大輪田泊についての文章を、最後の文に続けて書き進めること。

本文の抜粋:
-- -- --

大輪田泊 (おおわだのとまり)
【概説】
現在の兵庫県神戸市兵庫区に位置していた港湾。平安時代末期に平清盛が私財を投じて大規模な修築を行い、日宋貿易の拠点として活用した。後の「兵庫津」や現代の神戸港のルーツであり、日本の中世における経済・流通の発展に多大な影響を与えた。
古代における成立と瀬戸内海航路の要衝
大輪田泊は、奈良時代に僧・行基が瀬戸内海航路の安全確保のために整備したとされる「五泊(摂播五泊)」の一つとして成立した。古代から畿内と西国を結ぶ交通の要衝であり、平安時代初期には遣唐使船の寄港地としても機能していた。しかし、地形的に南東からの季節風や波浪の影響を受けやすく、港湾施設としての維持には常に困難が伴っていた。
平清盛による大規模改修と「経島」の築造
平安時代末期、武家として初めて太政大臣にまで昇り詰めた平清盛は、日宋貿易がもたらす莫大な経済的利益に着目した。当時、宋の大型商船は水深や港湾設備の制約から九州の博多や敦賀までしか乗り入れることができなかった。そこで清盛は、瀬戸内海航路の整備(音戸の瀬戸の開削など)を進めるとともに、大輪田泊に宋船を直接入港させるべく、1168年(仁安3年)頃から越前守であった平重盛らにも命じ、私財を投じて大規模な港湾改修に着手した。

-- -- --

(データセットの項目)
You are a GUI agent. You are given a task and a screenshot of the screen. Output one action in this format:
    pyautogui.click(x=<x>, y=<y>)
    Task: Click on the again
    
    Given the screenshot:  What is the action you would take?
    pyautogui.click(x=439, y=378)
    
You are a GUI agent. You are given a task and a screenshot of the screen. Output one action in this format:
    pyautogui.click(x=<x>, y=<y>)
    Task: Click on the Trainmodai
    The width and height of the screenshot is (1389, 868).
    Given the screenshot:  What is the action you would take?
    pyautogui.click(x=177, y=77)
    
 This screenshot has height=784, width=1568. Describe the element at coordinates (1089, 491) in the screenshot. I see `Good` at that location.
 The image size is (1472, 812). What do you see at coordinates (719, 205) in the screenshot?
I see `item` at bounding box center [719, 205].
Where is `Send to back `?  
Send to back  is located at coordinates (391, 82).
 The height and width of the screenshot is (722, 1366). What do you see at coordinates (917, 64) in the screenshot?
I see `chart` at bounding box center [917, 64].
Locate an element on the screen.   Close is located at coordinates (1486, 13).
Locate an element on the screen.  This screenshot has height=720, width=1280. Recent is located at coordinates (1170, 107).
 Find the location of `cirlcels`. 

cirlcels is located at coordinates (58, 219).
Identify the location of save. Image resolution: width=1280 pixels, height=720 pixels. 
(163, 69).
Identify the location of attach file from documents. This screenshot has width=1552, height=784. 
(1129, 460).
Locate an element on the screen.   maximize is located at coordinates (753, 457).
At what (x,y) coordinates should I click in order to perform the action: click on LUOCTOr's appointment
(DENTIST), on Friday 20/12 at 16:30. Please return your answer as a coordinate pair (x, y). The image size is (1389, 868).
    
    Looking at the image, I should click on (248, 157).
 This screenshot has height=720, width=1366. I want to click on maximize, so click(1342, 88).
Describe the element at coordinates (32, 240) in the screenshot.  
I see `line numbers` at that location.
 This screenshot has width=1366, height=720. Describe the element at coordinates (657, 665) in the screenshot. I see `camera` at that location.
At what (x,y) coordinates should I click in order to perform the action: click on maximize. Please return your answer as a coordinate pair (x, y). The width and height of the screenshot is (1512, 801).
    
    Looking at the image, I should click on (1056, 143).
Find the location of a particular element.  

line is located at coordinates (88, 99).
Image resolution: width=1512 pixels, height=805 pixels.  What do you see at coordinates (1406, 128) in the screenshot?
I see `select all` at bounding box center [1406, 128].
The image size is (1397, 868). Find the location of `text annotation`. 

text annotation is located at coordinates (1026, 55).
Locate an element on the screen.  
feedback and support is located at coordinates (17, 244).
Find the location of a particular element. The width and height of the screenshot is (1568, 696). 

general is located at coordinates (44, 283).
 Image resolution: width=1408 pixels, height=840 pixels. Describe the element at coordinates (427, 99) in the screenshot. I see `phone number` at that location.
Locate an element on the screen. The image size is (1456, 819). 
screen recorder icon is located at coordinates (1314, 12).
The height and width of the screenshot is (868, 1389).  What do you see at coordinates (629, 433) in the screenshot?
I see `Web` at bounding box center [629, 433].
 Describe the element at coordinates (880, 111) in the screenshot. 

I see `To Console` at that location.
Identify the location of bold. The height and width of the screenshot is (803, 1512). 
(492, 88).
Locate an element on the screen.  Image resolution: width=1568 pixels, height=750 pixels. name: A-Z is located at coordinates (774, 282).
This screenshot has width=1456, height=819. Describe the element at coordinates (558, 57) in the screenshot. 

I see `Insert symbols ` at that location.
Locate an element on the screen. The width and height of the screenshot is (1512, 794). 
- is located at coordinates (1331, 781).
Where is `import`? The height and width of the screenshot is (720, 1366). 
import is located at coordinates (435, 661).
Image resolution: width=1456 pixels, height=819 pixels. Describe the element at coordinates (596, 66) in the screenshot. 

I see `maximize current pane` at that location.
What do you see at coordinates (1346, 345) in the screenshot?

-- -- --

回答欄:
この改修工事の最大の難関が、強風と高波を防ぐための防波堤の建設であった。清盛は、巨石を海に沈めて人工島を築くという当時の最先端技術を用いた大土木工事を敢行した。この際、古来の風習であった「人柱」を廃し、代わりに仏教の経典を書いた石(経石)を海に沈めて工事の安全を祈願したという伝説が残されており、この人工島は後に経島(きょうがしま)と呼ばれるようになった。
日宋貿易の飛躍的拡大と福原遷都
大輪田泊の修築により、宋の大型商船が瀬戸内海を通り抜けて直接畿内へ入港することが可能となった。これにより、日本側の輸出品である砂金や硫黄、刀剣などが輸出される一方、宋からは陶磁器、絹織物、書籍、そして大量の宋銭(銅銭)がもたらされた。特に宋銭の大量流入は、日本の物々交換中心の経済から貨幣経済への移行を強力に推し進める契機となった。
貿易による富と権力を確固たるものとした清盛は、1180年(治承4年)、大輪田泊に隣接する地に福原京を造営し、安徳天皇を奉じて遷都を断行した。これは、政治の中心地と国際貿易の拠点を一体化させ、海洋国家としての新たな国づくりを目指した清盛の壮大な構想の表れであったといえる。
兵庫津への変遷と歴史的意義
福原遷都は貴族たちの猛反発に遭ってわずか半年で頓挫し、その後の平氏滅亡によって清盛の夢は潰えた。しかし、大輪田泊自体はその後も西日本の最重要港湾として存続した。鎌倉時代から室町時代にかけては「兵庫津(ひょうごのつ)」と呼ばれるようになり、日明貿易(勘合貿易)の拠点や国内流通の中心地として大いに繁栄した。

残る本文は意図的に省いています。